Suresh KS17 compared the time to achieve PADSS score and found that patient’s who received Isobaric Ropivacaine achieved PADSS >9 faster than Bupivacaine. In our study we didn’t check the time to achieve PADSS >9, but compared percentage of patients achieving PADSS >9. We found that all the patients (100%) in both GA and SA groups could achieve PADSS>9 at the end of 360 min. Doraic et al22 evaluated the feasibility of discharging patients on the same day after Robot Assisted radical prostatectomy (RAPC) under GA. 97 patients were enrolled in the study and the readiness to discharge was assessed using PADSS. In his study only one patient had PADSS score>9 on day zero. 74% patients achieved discharge criteria only on the next day (day 1). The mean duration of RAPC was 2.5 h. This probably was because RAPC was done in patients with ASA 3, having prostatic malignancy and in addition the procedure was more invasive and time consuming, when compared to ours.
Scott et al23 had measured the postoperative psychomotor performance by choice reaction time (CRT) in patients undergoing surgery under GA. He used an electronic apparatus to measure CRT. His apparatus found that it took six hours for patients to completely recover from psychomotor effects of anaesthesia and surgery. In our study we measured the psychomotor performance of patients at the end of 6th hour using digit symbol substitution test. We found that patients were able to complete the test on time and there was no difference in psychomotor recovery among patients who have undergone GA or SA. Although deaths related to ambulatory anesthesia is extremely rare, patients who undergo surgery are recommended to refrain from automobile driving for 24 hours post operatively.24 Despite the large number of tests available, no single psychomotor test can correlate well with recovery from anesthesia and fitness for discharge.
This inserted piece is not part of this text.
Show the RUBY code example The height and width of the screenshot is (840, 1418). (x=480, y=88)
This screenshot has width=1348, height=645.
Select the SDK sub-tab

This may be the reason why psychomotor tests have not made their way into routine clinical practice.
Conclusion
In this study comparing Spinal Anaesthesia with Isobaric Ropivacaine versus GA for in patients undergoing ureteroscopic surgeries, we found that the technique of anaesthesia does not interfere with readiness to discharge from Phase II recovery in terms of vitals, incidence of nausea and vomiting, pain or psychomotor skills. Isobaric Ropivacaine is a poor choice for providing spinal anaesthesia due to slow sensory onset and poor motor block.
We could have assessed the incidence of Post spinal headache in patients who have undergone SA. We find it as limitation in our study. Further study to evaluate for better agents like 1-2% Chlorprocaine with fast onset and predictable recovery are recommended.